*REQUIRED WORK*: Identify every line in the entries below that contains the word "Open", and copy each such line.

*EXTRACTED MATERIAL*:

^^^^

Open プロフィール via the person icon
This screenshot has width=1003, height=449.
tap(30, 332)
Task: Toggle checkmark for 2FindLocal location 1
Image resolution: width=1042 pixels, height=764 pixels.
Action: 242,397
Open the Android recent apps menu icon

^^^^

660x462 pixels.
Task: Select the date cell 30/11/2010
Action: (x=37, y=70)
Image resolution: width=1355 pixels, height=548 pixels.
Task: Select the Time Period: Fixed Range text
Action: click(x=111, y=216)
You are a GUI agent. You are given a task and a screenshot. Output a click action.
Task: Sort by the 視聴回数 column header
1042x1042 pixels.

^^^^

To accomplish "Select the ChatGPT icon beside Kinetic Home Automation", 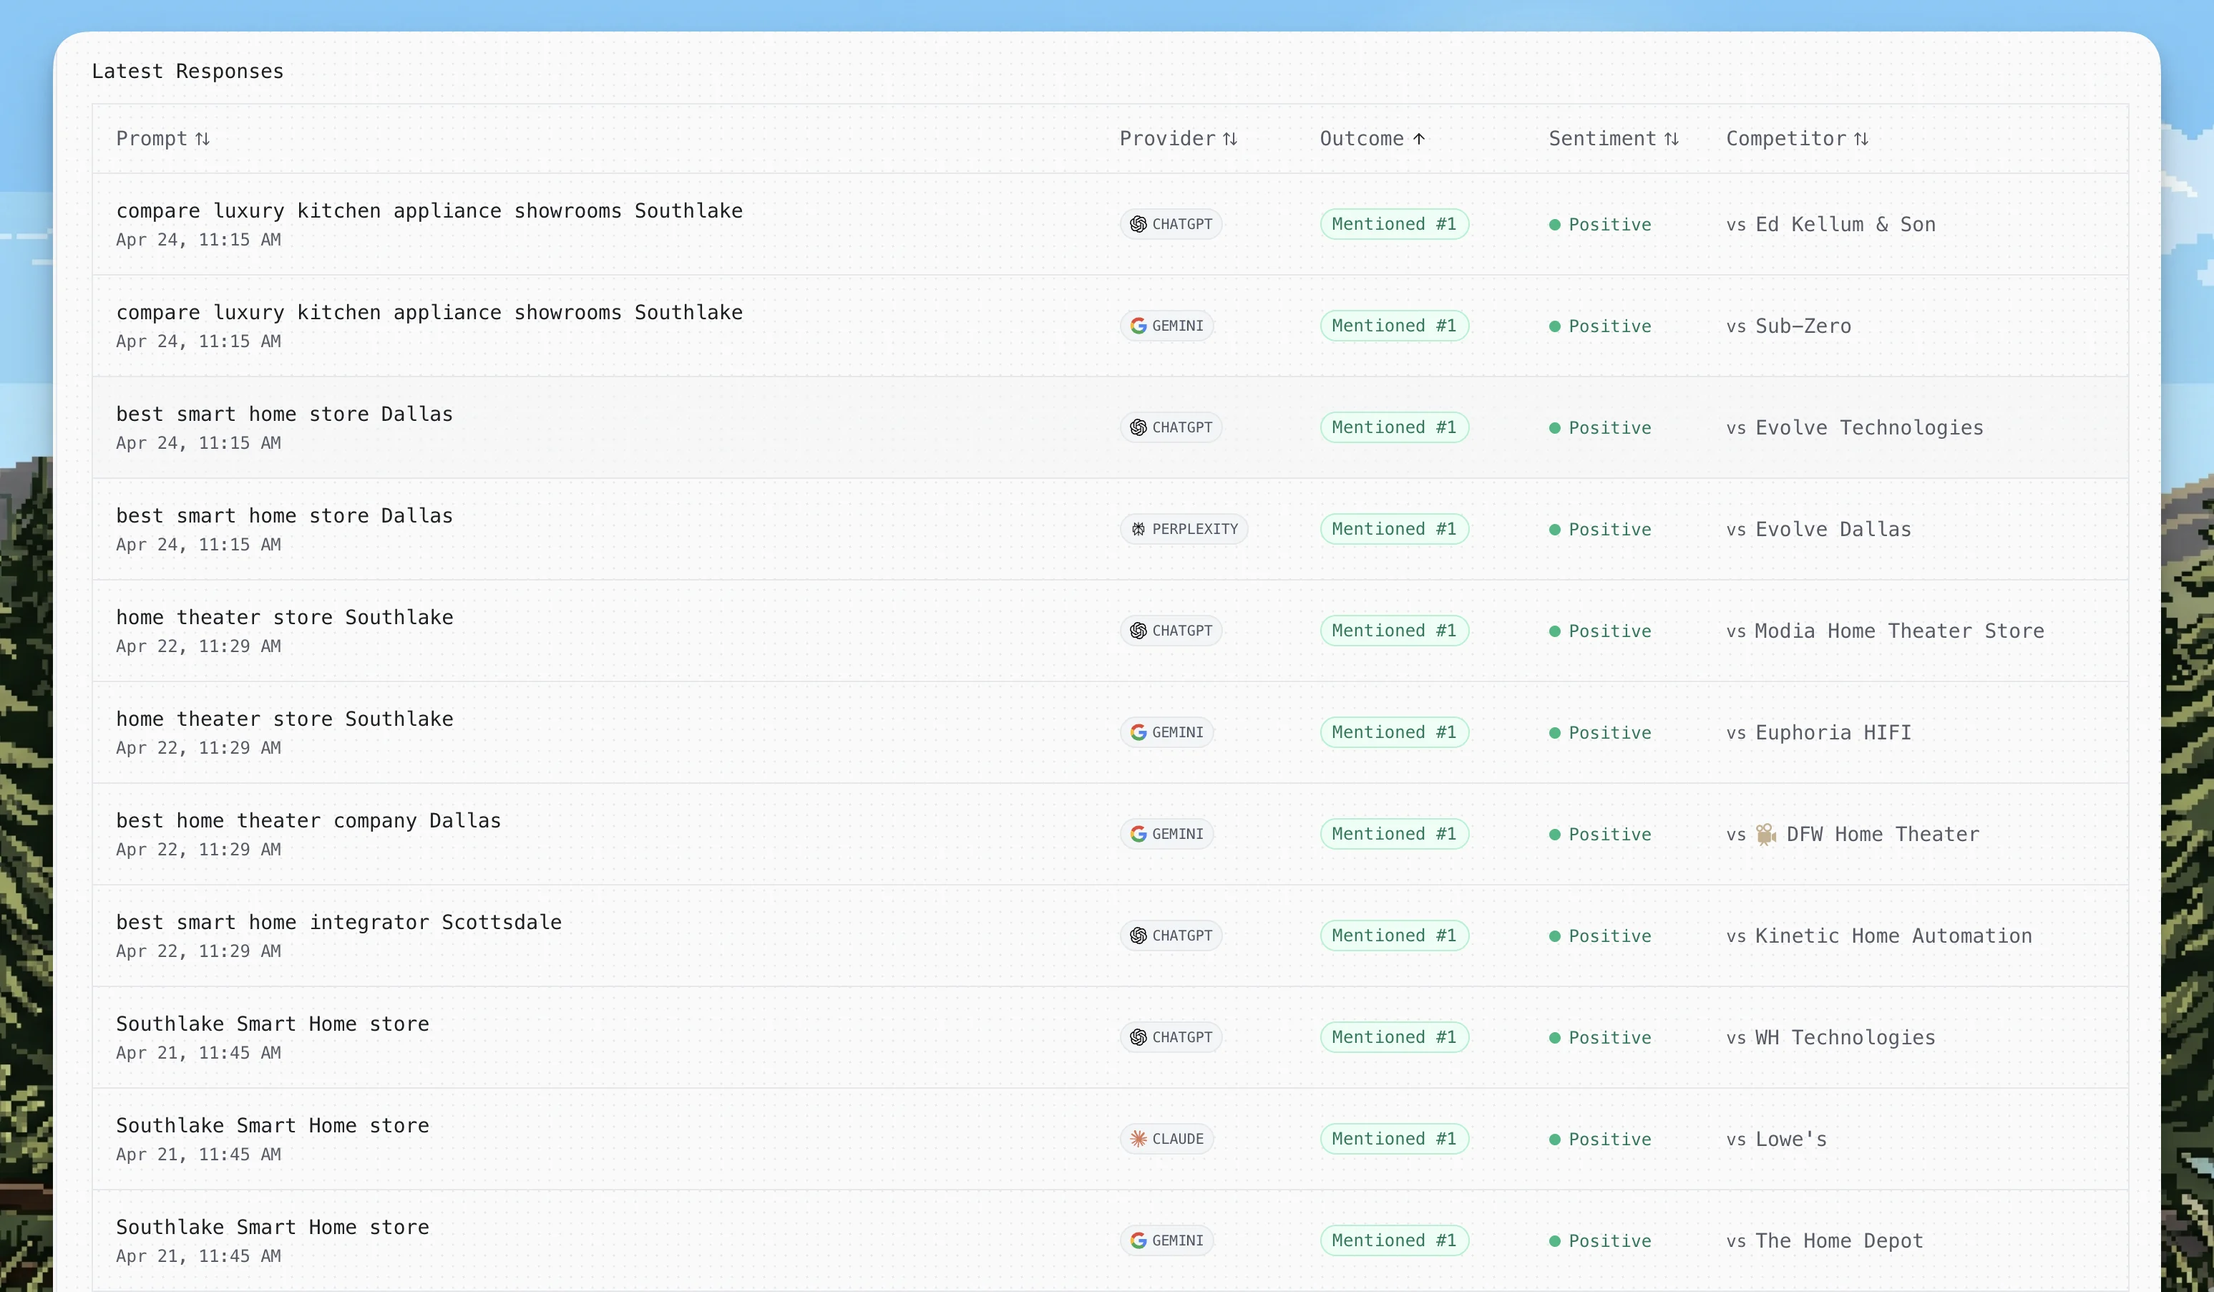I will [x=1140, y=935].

^^^^

*RESULT OF THIS TASK*:
Open プロフィール via the person icon
Open the Android recent apps menu icon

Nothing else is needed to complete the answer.